Around 120,000 immigrants were flown in to the southside this week from Italy.
After three different health and immigration tests, the workers have already been issued with visas to work in the hospitality sector and will be housed on the rooftop of the Battlefield Rest restaurant.
The collaboration between the restaurant and conservationists Plan Bee will see the huge swarm of honey bees installed in hives and producing honey for the restaurant, which celebrates the centenary of the premises, originally a tram terminus.
The project is also designed to engage with schools and other organisations, who can book a visit to the restaurant and learn about bees and their importance to the planet as they come under threatfrom ecological and predatory attack. The first visitors to the rooftop apiary were pupils from nearby Battlefield primary.
Restaurateur Marco Giannasi said: “We were looking for ideas to engage the community and particularly with school children and I met beekeeper Warren Bader at a business conference. It seemed a natural partnership as we can also use the honey in some of our signature dishes.”
Mr Bader, who runs the sustainability company Plan Bee, said the area is ideal for an urban apiary as the bees can source a plethora of flowers and plants to make their honey.

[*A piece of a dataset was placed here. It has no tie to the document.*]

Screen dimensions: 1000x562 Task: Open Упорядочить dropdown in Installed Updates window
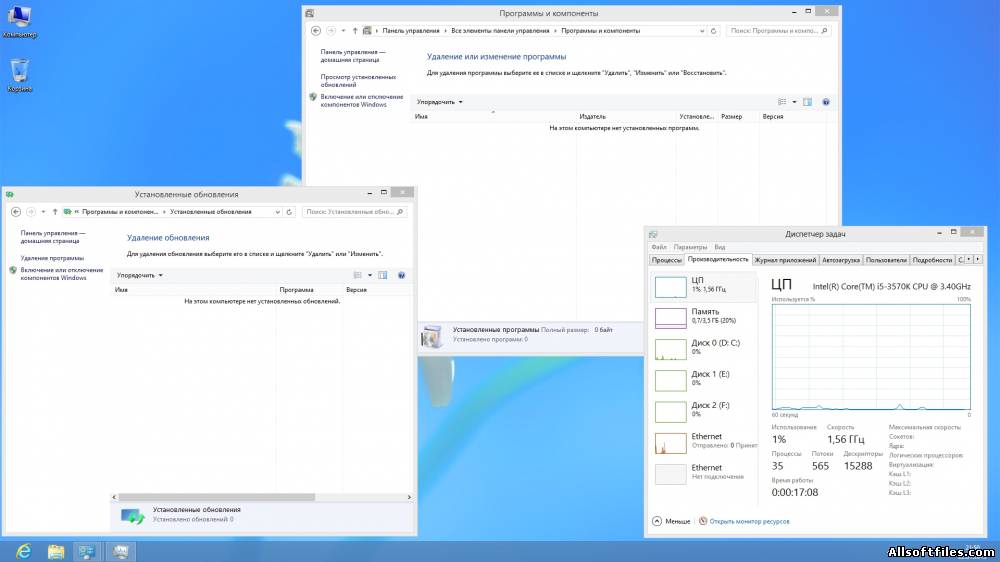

He said: “This is a fantastic place for the bees. With this being the first ‘garden suburb’ and the proximity of Queen’s Park, this is foraging heaven for honey bees.
The hives were designed and painted by nursery and primary school pupils.

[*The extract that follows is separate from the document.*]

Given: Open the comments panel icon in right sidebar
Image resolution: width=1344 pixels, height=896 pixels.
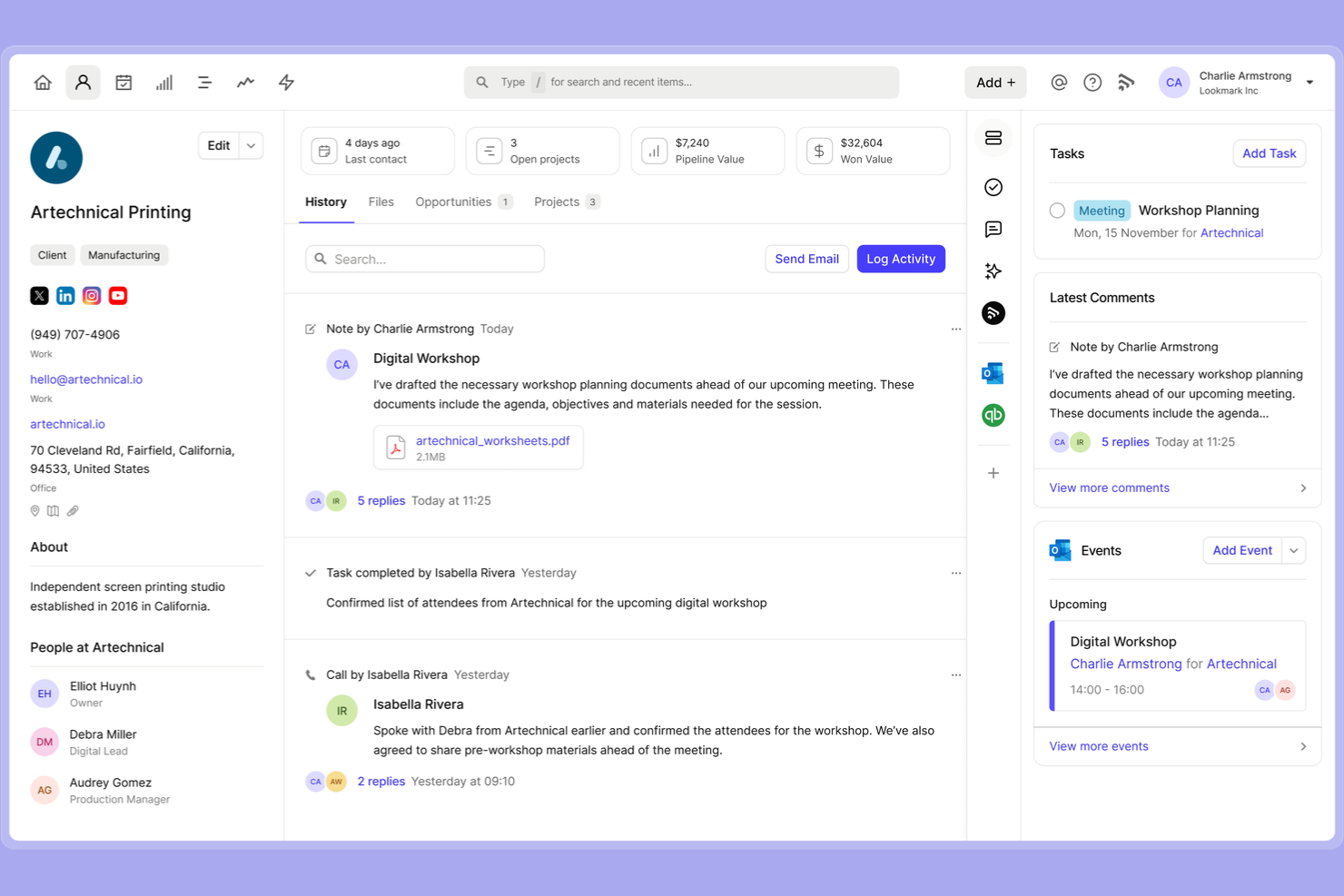Looking at the screenshot, I should pyautogui.click(x=993, y=230).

Once described as the ‘most exotic tram shelter in Glasgow’, the Battlefield Rest is one of best known buildings on the southside. The property, which was B-listed in 1981, was earmarked for demolition before owner Marco Giannasi bought the structure for a pound and extensively restored it.
Plan Bee also manages a number of urban hives for Glasgow City Council and Glasgow Chamber of Commerce, also located in the heart of the city.